Irony presents itself in many forms. Not being able to login to a site that is responsible for testing that the login is working properly on other live sites, is one of them.

As much as I’d like to say I was able to enjoy the irony, the six hours I spent tracking the bug were slightly frustrating.

One of the things Shoov is built for is assisting us with a quick configuration of live site monitoring using your preferred functional testing tool (e.g. Behat or CasperJS).
As awesome as services like Pingdom are, they still provide very little insight to what’s actually going on in the site. In fact, according to Pingdom, Shoov was up and running, even though no user could have logged in.

Shoov login now working. When it wasn't, the fish were sad

Post Mortem

At this point of time I think very few people care about the “post mortem” of this incident since Shoov is still a work in progress, however some interesting lessons were learned, and some contributions were made.

First a quick overview of the problem. Shoov is a fully decoupled Drupal, where the only way to register and login are through the GitHub login. Upon login, after the user is redirected back from GitHub’s own authentication, it sends the one time access code it got from GitHub to our Drupal server to do a final validation and register the user.

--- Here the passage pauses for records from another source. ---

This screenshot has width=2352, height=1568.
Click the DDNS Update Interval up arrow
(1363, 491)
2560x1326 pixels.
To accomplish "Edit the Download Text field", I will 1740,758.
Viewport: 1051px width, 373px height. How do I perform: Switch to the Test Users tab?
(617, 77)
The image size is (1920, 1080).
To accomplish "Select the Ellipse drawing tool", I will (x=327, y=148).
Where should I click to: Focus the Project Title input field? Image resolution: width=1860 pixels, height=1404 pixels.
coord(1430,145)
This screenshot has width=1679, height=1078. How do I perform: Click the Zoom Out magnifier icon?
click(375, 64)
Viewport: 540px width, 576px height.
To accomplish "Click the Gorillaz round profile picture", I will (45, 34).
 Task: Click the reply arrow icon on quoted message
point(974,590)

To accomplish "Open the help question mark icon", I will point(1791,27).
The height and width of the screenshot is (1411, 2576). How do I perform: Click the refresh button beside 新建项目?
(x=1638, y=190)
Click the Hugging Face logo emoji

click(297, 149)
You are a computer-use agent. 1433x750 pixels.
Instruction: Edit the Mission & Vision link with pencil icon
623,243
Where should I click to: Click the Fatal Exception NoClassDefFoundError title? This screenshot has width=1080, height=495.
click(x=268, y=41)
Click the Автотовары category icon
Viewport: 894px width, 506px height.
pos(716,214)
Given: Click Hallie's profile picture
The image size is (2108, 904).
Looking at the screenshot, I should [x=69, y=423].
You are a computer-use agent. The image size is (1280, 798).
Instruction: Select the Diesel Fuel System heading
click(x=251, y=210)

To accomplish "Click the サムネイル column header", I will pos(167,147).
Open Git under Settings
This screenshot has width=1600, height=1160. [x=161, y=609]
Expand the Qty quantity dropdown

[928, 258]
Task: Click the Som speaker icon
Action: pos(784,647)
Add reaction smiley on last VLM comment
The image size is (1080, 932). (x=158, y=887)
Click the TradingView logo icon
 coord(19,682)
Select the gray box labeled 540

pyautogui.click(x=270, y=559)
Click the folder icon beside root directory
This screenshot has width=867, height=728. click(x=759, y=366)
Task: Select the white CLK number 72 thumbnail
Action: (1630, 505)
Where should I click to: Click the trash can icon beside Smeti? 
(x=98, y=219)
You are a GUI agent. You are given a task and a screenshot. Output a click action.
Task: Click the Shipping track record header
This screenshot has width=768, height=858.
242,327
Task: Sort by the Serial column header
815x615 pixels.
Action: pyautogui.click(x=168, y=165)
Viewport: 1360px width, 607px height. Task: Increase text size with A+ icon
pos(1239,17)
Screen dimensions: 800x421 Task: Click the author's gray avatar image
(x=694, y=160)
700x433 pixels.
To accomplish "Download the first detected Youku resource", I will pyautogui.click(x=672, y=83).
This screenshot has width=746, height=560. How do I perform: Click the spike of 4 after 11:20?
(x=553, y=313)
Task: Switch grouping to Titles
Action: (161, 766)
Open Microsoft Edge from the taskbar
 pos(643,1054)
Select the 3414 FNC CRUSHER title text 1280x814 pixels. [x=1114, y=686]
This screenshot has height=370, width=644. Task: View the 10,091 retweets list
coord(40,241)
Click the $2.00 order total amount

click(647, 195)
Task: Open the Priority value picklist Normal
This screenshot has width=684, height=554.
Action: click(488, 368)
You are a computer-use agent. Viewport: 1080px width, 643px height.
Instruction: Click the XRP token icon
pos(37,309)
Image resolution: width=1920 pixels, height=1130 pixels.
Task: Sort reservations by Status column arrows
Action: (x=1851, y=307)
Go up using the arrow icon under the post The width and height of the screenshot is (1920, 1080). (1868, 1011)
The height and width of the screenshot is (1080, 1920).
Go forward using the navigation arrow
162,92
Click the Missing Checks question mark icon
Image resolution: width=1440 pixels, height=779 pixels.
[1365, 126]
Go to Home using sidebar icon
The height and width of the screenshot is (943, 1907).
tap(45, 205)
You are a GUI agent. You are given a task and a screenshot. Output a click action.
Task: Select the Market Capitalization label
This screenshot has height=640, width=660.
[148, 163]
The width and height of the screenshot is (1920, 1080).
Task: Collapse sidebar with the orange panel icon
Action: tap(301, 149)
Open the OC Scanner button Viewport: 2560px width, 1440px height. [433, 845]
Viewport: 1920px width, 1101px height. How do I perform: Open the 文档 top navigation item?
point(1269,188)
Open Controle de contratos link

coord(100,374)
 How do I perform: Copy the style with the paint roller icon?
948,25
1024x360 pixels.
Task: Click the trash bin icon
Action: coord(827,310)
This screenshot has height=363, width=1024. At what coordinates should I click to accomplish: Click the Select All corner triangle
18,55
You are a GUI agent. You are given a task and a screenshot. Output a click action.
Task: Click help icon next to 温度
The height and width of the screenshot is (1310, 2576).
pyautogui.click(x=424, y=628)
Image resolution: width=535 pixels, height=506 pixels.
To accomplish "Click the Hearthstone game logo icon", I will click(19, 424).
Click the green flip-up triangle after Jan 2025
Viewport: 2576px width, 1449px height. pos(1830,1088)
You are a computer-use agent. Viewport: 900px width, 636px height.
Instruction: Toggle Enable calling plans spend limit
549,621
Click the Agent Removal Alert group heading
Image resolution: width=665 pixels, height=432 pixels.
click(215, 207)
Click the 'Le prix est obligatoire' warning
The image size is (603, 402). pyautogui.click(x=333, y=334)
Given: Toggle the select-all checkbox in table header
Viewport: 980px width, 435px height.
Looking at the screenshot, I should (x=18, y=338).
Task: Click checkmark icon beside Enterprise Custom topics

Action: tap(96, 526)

The login worked perfectly, until suddenly it didn’t. To make things even harder my local installation worked fine.

After more hours that I’m willing to admit and a good pointer from @izuzak from GitHub’s support team, we figured that my local was sending the following POST:

POST /login/oauth/access_token HTTP/1.0
User-Agent: Drupal (+http://drupal.org/)
Host: github.com
Content-Length: 119

client_id=007xxxx007&client_secret=1xxxxxxa2&code=someOneTimeCode

While the live server sent this:

POST /login/oauth/access_token HTTP/1.0
User-Agent: Drupal (+http://drupal.org/)
Host: github.com
Content-Length: 111

client_id=007xxxx007&client_secret=1xxxxxxa2&code=someOneTimeCode

As you might have noticed (and I can’t blame you if you didn’t) the & char was escaped, and GitHub decided it doesn’t like that anymore.

Solve and Prevent Regressions

After quickly solving the error by hardcoding the & char I’ve decided to spend some time in figuring how I could prevent this from happening again. (Remember: Shoov means “again” in Hebrew for this very reason…)

I’ve noticed that even though RESTful has thrown an exception when it got the result from GitHub, and even though the site is piping the logs to Loggly I wasn’t notified about it.

So, the first thing I’ve done was to write a pull-request to RESTful to make sure that exceptions are registered in the watchdog. This means we now got that part covered not just for Shoov, but for all users of RESTful!

Next was writing a Behat test that will be executed by Shoov every few minutes, and constantly verify that Shoov’s login is working properly. At least this unfortunate bug will not go unnoticed should it return some day (as unfortunate bug tend to do from time to time).

Having to do all that, along with wanting to have it as a public repository, gave me the push to finally introduce the concept of encrypted keys. Since we don’t want the credentials of the dummy GitHub user we’ve created for the test to be exposed, Shoov will now have a secret private key that can be used for AES encryption. Shoov makes sure those encrypted variables will be available in our tests.

Encrypted keys using the same syntax as Travis in .shoov.yml file

And you know what else is great? Since all the different components of Shoov are open source, we can enjoy sharing the code the does the decryption with everyone.